Misteriosamente, o caminho de volta pareceu mais curto que a caminhada sem rumo da ida. Como é bom ter um rumo. Enfim chego ao numero 81 da Rue de La Libertè e sim! O hotel existe! E siiiim! Ele guarda minha mochila por apenas 3 euros. Quase quero voltar na estação e fazer o homem antipático comer esses 3 euros, mas só deixo a mochila e vou andando. “Ela tá meio quebrada, mademoiselle”, diz o senhor (também antipático) que a guarda. Eu sei meu senhor, mas o que você espera que eu faça?

Enquanto ando em direção ao castelo penso nas minhas opções, posso comprar outra mochila, posso usar essa até ficar insustentável, posso simplesmente arregar e comprar uma mala de rodinhas.
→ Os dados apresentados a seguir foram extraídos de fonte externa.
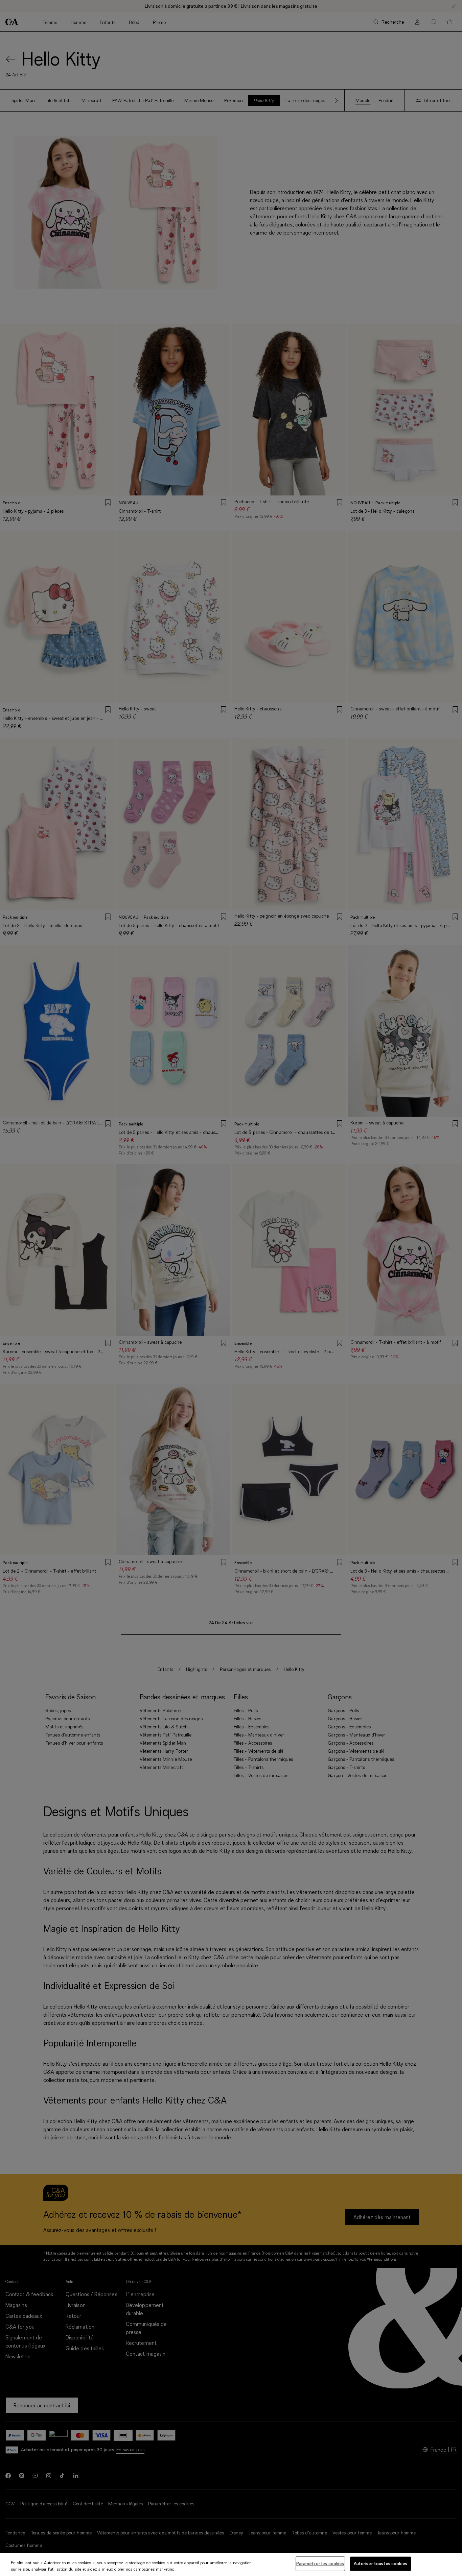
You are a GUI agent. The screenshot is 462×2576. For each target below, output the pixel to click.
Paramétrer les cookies (320, 2563)
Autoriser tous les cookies (380, 2563)
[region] (231, 2564)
Mas então lembro das infinitas escadas em estações de metrô e aquela inevitável dor no antebraço causada por puxar malas de rodinhas. Não existe forma indolor de ter bagagem, indolor só viajar pelada. Mas o desconforto das rodinhas parece consideravelmente menor.
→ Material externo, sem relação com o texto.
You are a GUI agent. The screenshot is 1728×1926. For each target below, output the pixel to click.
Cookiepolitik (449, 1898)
Também penso por quê estou ali, por que pegar dois trens no mesmo dia, sem nem saber se ia dar certo, por que carregar essa mochila infernalmente pesada em volta de uma micro cidade? Só por um castelo?  Deviam ter me proibido de ler As Brumas de Avalon enquanto era tempo.

O castelo é certamente bonito, a igreja é provavelmente mais bonita que qualquer outra que já tenha visto. É tão bonita que me sento só para ficar alguns minutos olhando um vitral. Quando me sento, três homens começam a cantar. São russos, um coro à capela de canções religiosas e eu queria poder descrever em a palavras a beleza das vozes deles.

Não posso.

Estou em uma igreja católica francesa provavelmente construída no século XII, ouvindo três russos provavelmente ortodoxos cantarem em alemão. Não faz sentido, mas é tão terrivelmente lindo que doo 50 centavos, mesmo sabendo que isso me compraria um croissant.

Beleza não precisa fazer sentido. Às vezes penso por que, já que estava soterrando tanta coisa, Napoleão decidiu deixar Notre Dame ali, bem ali, no meio dos boulevares largos e da arquitetura imperial. Porque seria heresia é a resposta provável, mas para mim é porque era bela demais. E beleza tem licença para não fazer sentido. Para te fazer tomar dois trens, andar duas vezes uma cidade inteira carregando uma mochila de 3 toneladas e achar que valeu a pena.

Há muita beleza no mundo. Mas talvez eu compre uma mala de rodinhas.